> EXERCISE GOAL
The answer must consist only of the lines in the records below from the line with "icon in sidebar" to the line with "This screenshot has height=489, width=1136.", both included, copied word for word with every picture left out.

> LISTED ENTRIES
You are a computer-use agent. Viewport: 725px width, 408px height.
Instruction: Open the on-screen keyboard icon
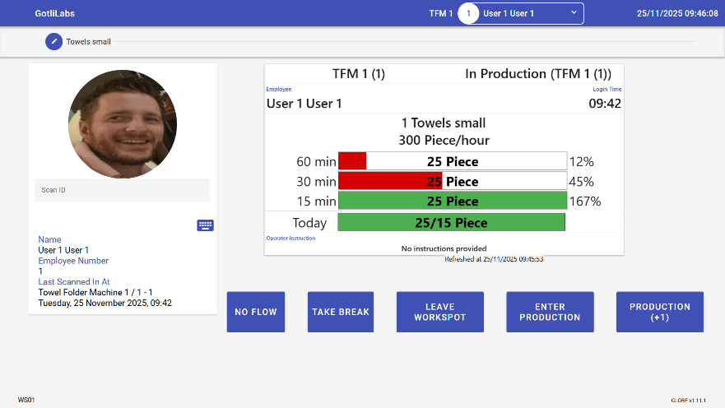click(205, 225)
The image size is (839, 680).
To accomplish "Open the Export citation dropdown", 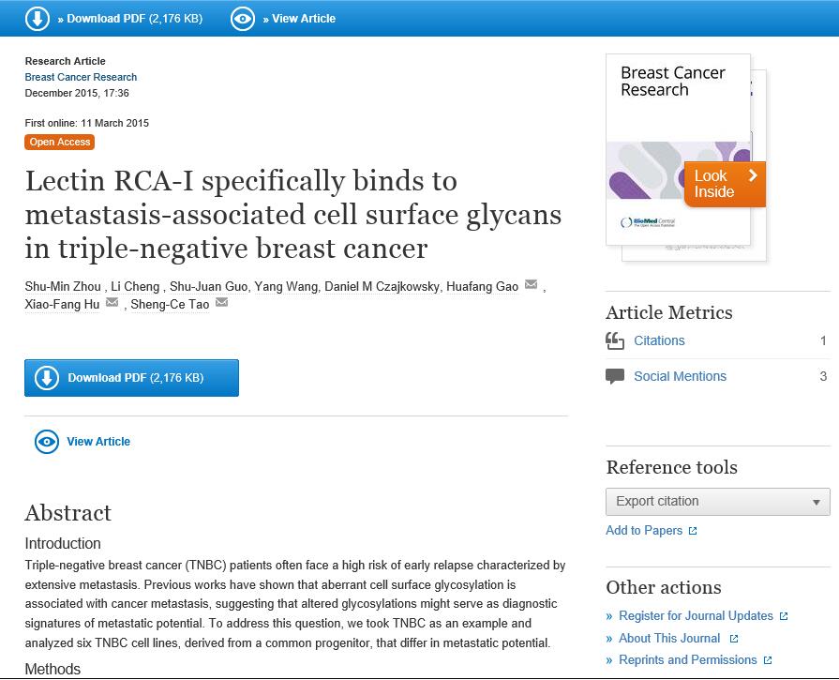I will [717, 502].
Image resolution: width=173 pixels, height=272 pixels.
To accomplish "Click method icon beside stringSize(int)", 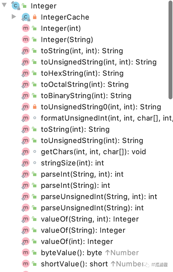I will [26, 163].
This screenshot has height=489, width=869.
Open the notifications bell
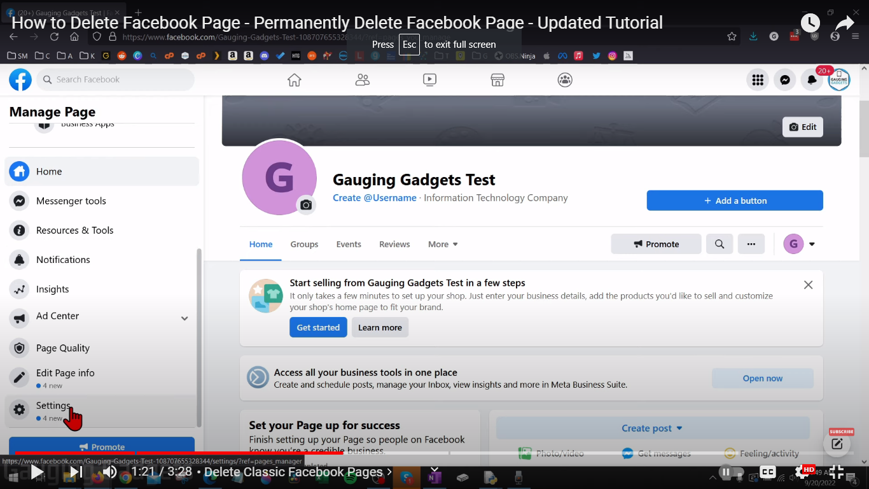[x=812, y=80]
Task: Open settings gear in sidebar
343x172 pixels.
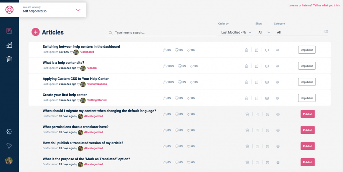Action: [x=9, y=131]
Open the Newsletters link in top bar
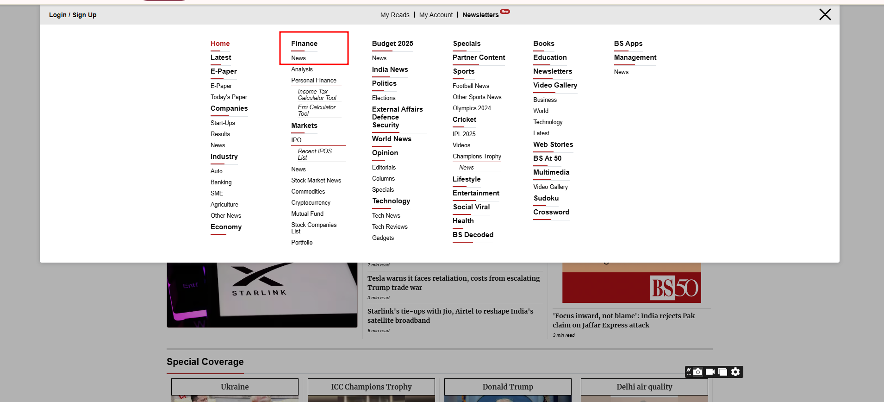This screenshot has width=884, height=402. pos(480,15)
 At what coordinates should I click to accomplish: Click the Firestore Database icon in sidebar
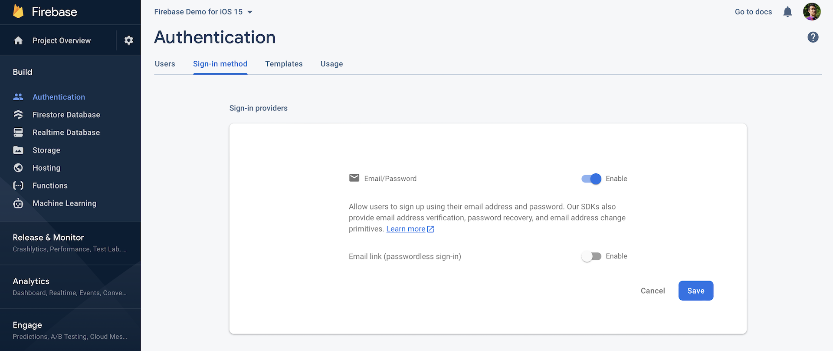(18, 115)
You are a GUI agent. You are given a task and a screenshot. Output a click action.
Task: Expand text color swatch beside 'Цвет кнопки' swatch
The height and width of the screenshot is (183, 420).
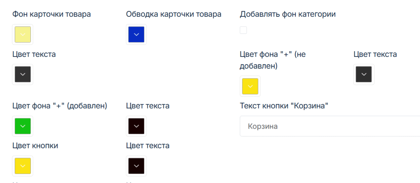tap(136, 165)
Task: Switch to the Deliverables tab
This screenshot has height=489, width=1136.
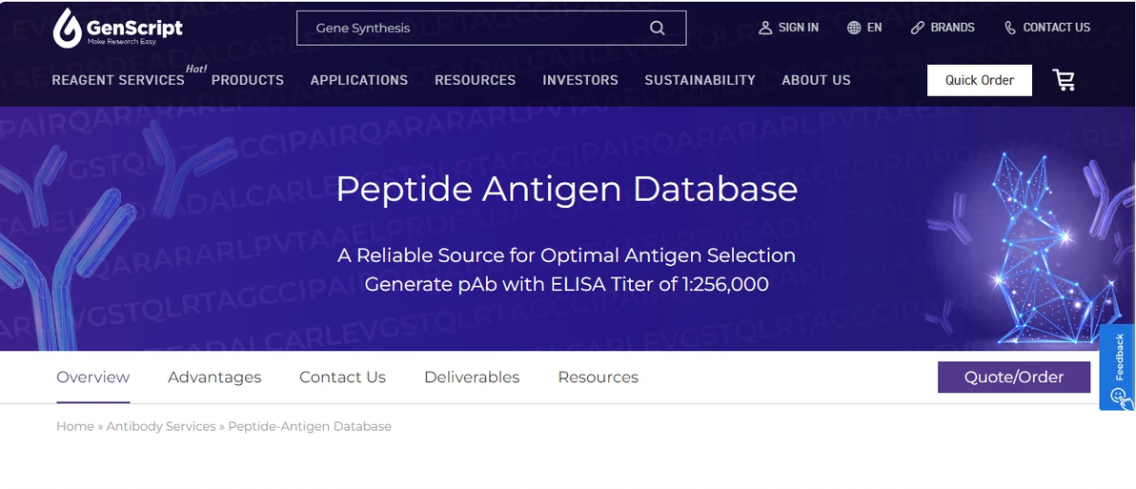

--

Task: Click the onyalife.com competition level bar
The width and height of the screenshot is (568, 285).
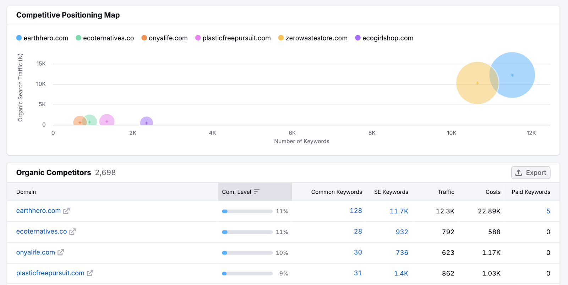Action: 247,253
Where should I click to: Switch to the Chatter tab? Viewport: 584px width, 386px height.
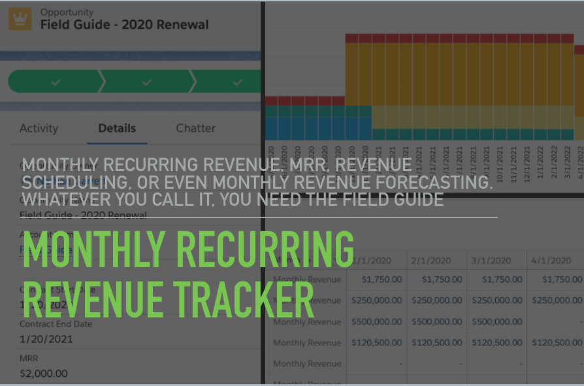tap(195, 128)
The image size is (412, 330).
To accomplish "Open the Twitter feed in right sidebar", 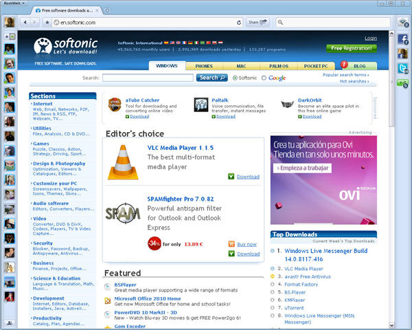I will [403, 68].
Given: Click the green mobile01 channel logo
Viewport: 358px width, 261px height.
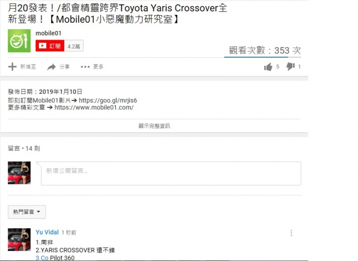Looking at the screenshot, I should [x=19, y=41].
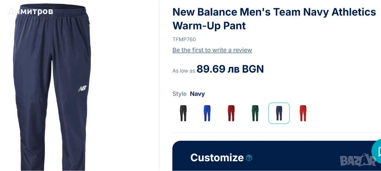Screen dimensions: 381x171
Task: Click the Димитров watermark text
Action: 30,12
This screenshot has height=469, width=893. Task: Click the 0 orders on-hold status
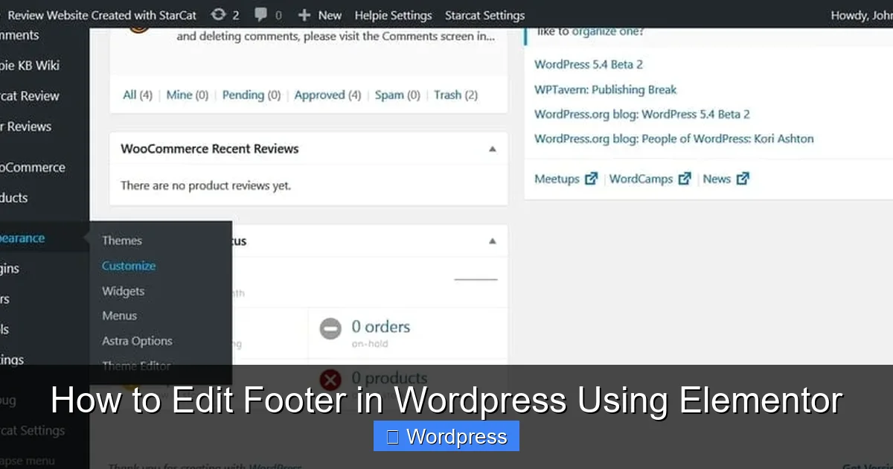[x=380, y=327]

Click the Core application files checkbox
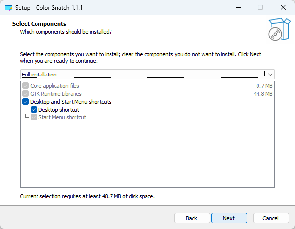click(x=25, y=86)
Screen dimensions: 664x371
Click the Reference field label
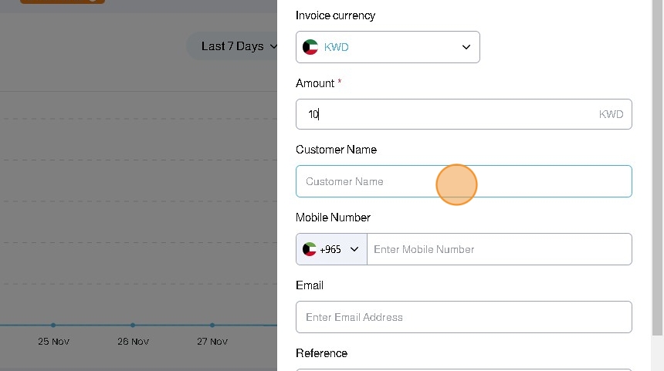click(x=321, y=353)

--

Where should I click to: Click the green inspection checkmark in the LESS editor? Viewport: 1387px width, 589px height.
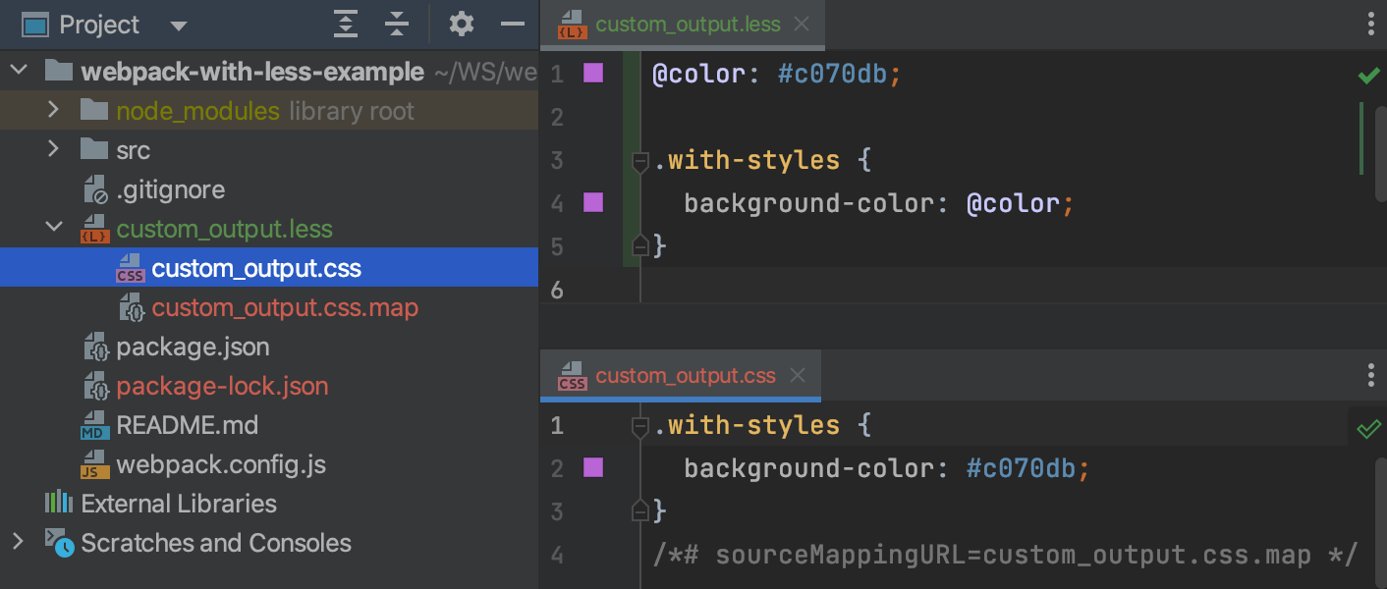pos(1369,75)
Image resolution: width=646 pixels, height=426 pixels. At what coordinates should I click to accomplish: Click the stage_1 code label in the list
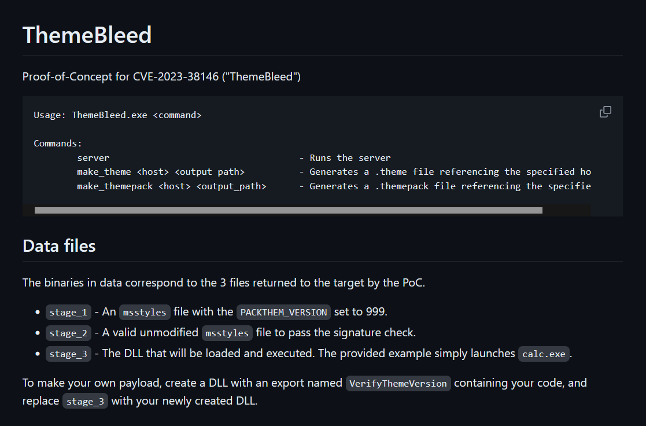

> TASK ANSWER
 At what coordinates should I click to accomplish: Click the Firestore Database icon in sidebar
(18, 115)
You are a GUI agent. You are given a task and a screenshot. Output a click action.
Task: Expand text color swatch beside 'Цвет кнопки' swatch
The height and width of the screenshot is (183, 420).
tap(136, 165)
Task: Switch to the Deliverables tab
This screenshot has height=489, width=1136.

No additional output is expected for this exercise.